About the Photographer

Crane, Barbara

American, 1928-2019

"The issues in my work are often of a similar nature with an abstract edge. Though I build on past experience, I attempt to eradicate previous habits of seeing and thinking. I keep searching for what is visually new to me while always hoping that a fusion of form and content will take place."

— Barbara Crane, Artist Statement, 2002

For over 60 years, Barbara Crane worked as a photographer, creating highly formal, often abstracted images of people and the urban and natural landscape. For her "Human Forms" series, Crane paid her children thirty-five cents an hour to pose for her, on their condition that their faces were not recognizable.

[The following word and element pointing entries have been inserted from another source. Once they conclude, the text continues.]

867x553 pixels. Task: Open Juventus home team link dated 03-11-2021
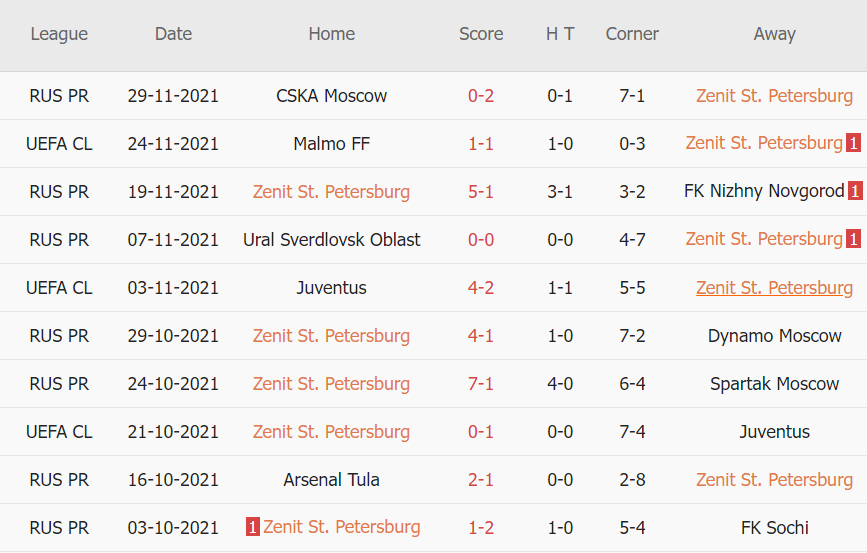pyautogui.click(x=332, y=288)
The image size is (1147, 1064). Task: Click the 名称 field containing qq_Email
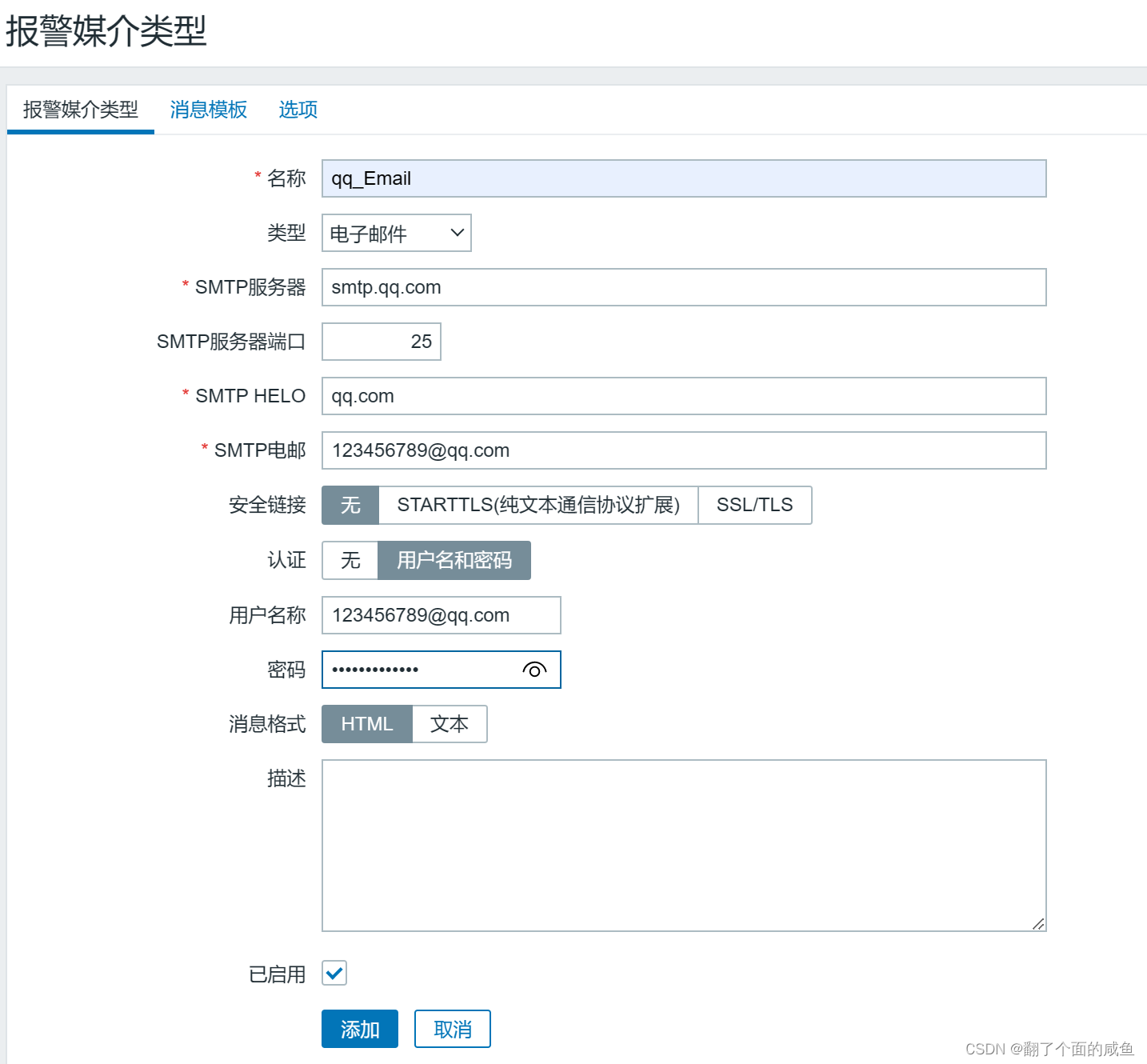click(684, 178)
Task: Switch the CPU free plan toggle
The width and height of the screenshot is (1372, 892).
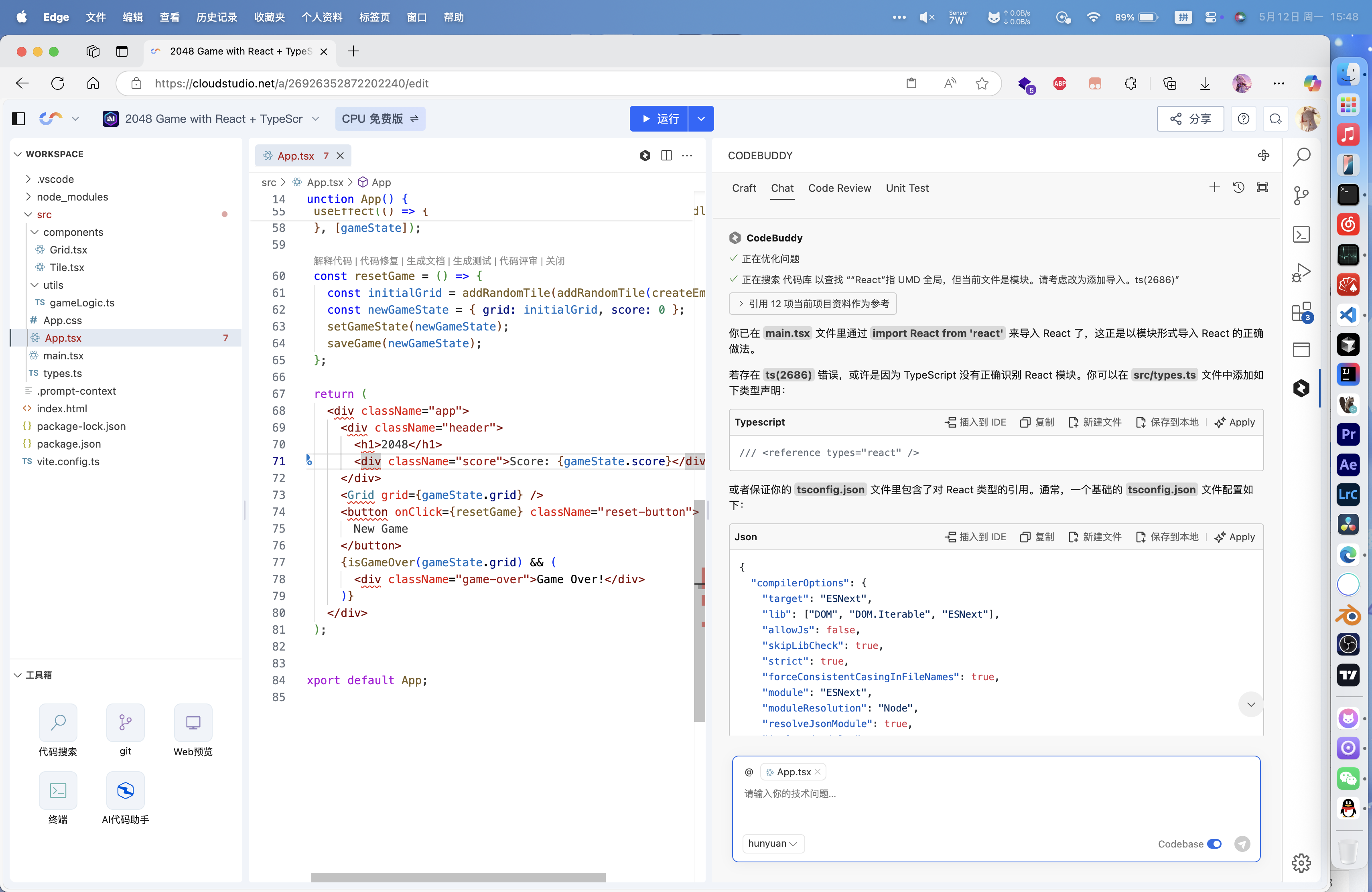Action: [380, 119]
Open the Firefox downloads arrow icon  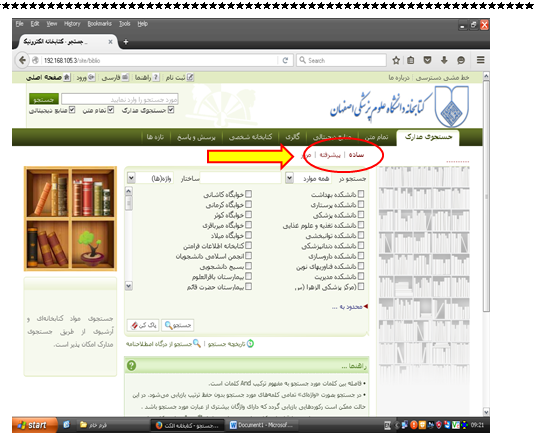click(444, 60)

Because of the limitations this condition placed on her photographs, Crane began to abstract the images of their bodies, playing with line, shadow, and light, to create the series' elegant forms. Taking this approach a steph further, in "Pigeons, Whole Roll" Crane explores the patterns that emerge from the seemingly innocuous events of life, taking chance occurrences and molding them into a complex study of the subject matter. To photograph this series, she lay on her back in Chicago's Grant Park as her assistant poured pigeon feed all around her, waited for the pigeons to land, and then ran back to scatter them. Crane then cut out the individual negatives, arranged them without looking at them, and contact-printed them. She continued to play with chance and repitition in her series "People of the North Portal" (1970-71), for which she photographed people exiting Chicago's Museum of Science and Industry, recording a wide variety of expressions and reactions. Some full-body shots, others focusing simply on the faces of her subjects, the photographs beautifully depict a large spectrum of human experience.

Barbara Crane studied at Mills College in California, completed her BA in art history at New York University, and later received her MS from the Institute of Design (at the Illinois Institute of Technology). She taught for 28 years at the School of the Art Institute of Chicago. The recipient of a John Simon Guggenheim Memorial Fellowship in Photography grant, two National Endowment for the Arts grants, and an Illinois Arts Council Fellowship Award in Photography, Crane participated in 170 group exhibitions and mounted 75 solo exhibitions. Her work is included in the permanent collections of the Museum of Modern Art, NY and the Art Institute of Chicago; among others.